El nuevo restaurante SottoSopra, en el madrileño Barrio de Salamanca, ofrece auténtica cocina romana, acompañada de una cuidada selección de vinos italianos. La tercera generación de la familia Fedeli, restauradores italianos desde hace 70 años, lidera la nueva apertura

El nuevo restaurante SottoSopra ofrece un rincón único en plena milla de oro de Madrid, en la zona de moda de la restauración de la capital, donde degustar la auténtica cocina romana, acompañada de una cuidada selección de vinos italianos.

La familia Fedeli, restauradores italianos desde hace setenta años, ha apostado por España para abrir su primer restaurante fuera de Roma y ha dejado el mando de esta nueva apertura a la tercera generación. El espíritu de SottoSopra es único y permanece inalterable en Madrid y en Roma. El restaurante consta de una primera planta con espacio para 40 comensales o 90 en cóctel, una planta superior con salones privados, una zona en la bodega para seis cubiertos y comidas especiales y un espacio al aire libre. Todos los ambientes parecen envueltos en una atmósfera cálida, típica del hogar, lo que la familia Fedeli define como “sincera hospitalidad romana”.
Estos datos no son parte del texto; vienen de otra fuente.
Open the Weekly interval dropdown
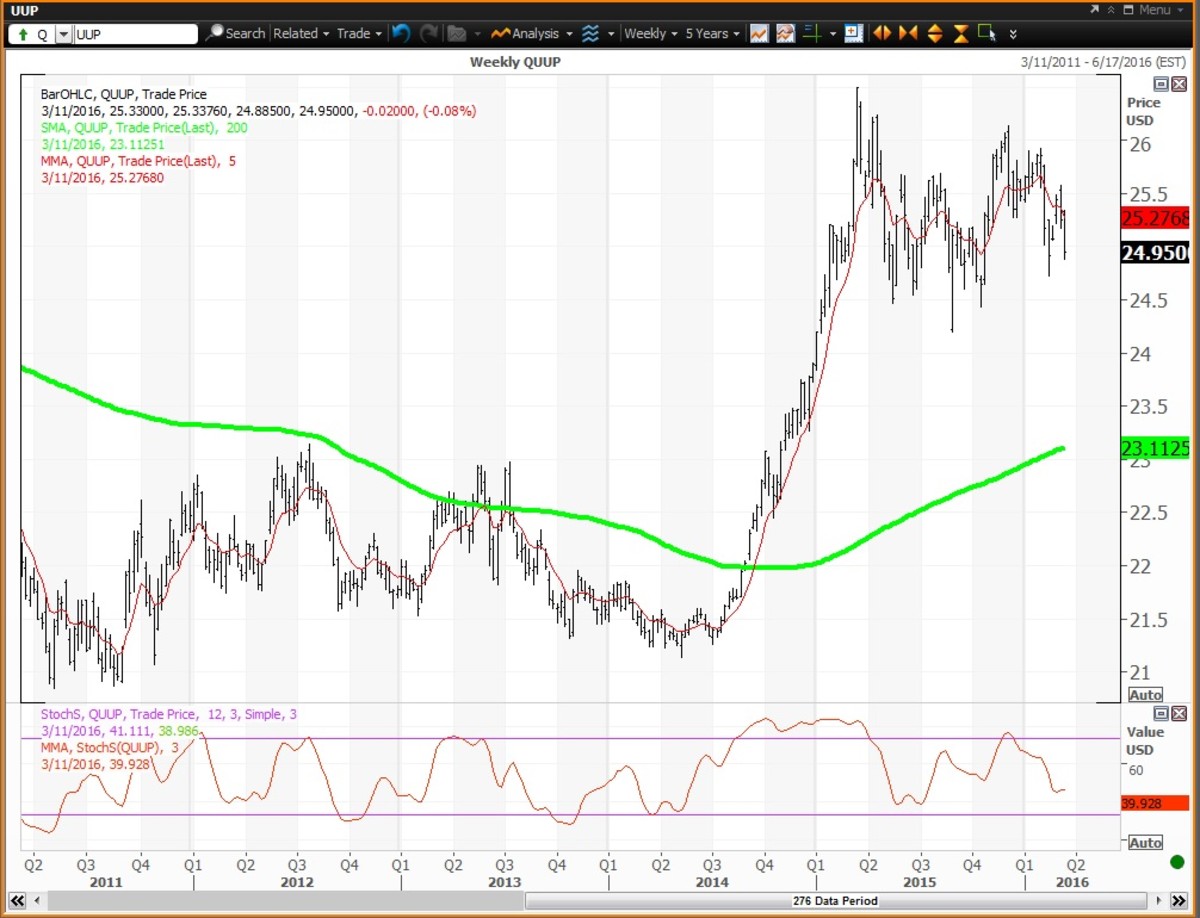 (649, 33)
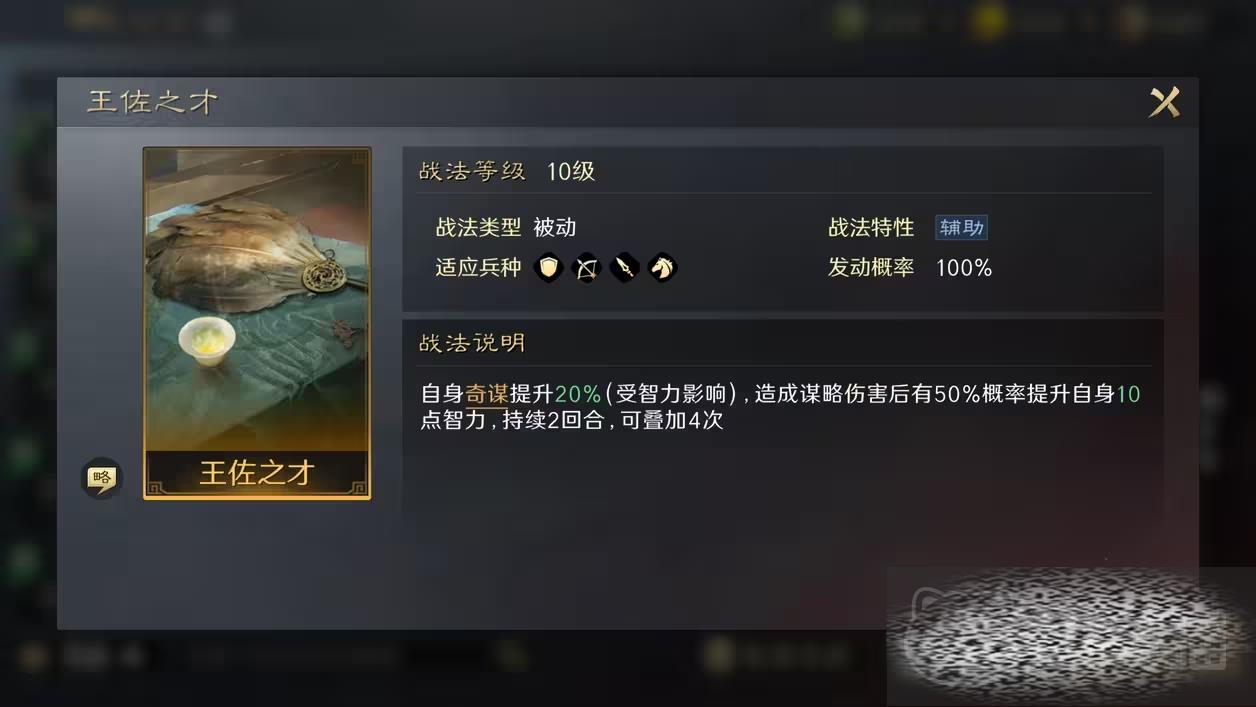This screenshot has width=1256, height=707.
Task: Close the 王佐之才 detail panel
Action: click(x=1165, y=102)
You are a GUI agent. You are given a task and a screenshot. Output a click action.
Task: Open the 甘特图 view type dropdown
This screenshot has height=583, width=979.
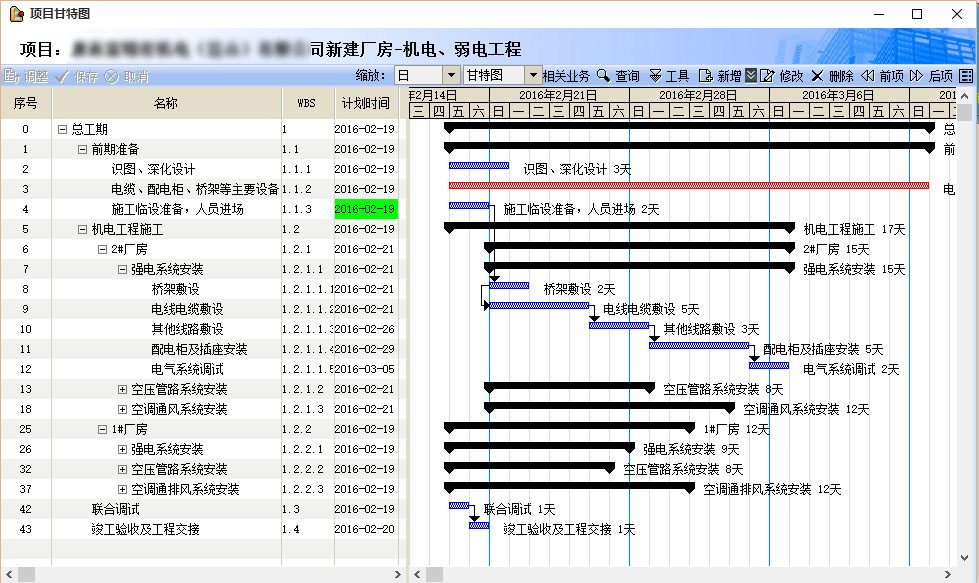click(533, 76)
El nombre del local, en español “patas arriba”, se debe a la voluntad de los propietarios de cambiar puntos de vista, desdeñar esquemas, experimentar con nuevos caminos. La carta de SottoSopra, de hecho, ofrece platos típicos tradicionalmente vinculados a la cocina romana, pero revisados con el fin de mejorar no sólo la presentación, sino para sorprender al paladar. El carácter innovador que SottoSopra trata de transferir a sus especialidades se caracteriza por la combinación equilibrada de ingredientes tradicionales con otros sabores inesperados y sorprendentes y es precisamente en esa armonía de contrastes donde reside el toque especial de cada plato. Una de las señas de identidad del restaurante son sus tradicionales ‘Rosettas’, un típico pan romano relleno de diferentes ingredientes, desde ‘mortadella’ hasta hamburguesa de cordero con alcachofas a la plancha, aunque el plato estrella es el ‘Cappellaccio di spuma di carbonara e guanciale croccante’, entre otras muchas propuestas más.

“La pasión por el trabajo que hacemos, la perseverancia y seriedad para hacerlo, motivando al equipo que trabaja en la cocina y en la sala, el deseo de innovar y los nuevos desafíos que enfrentar: esta es nuestra experiencia y, a su vez, recoge nuestro objetivo, que es servir a una clientela exigente como la de Madrid”, afirman los propietarios.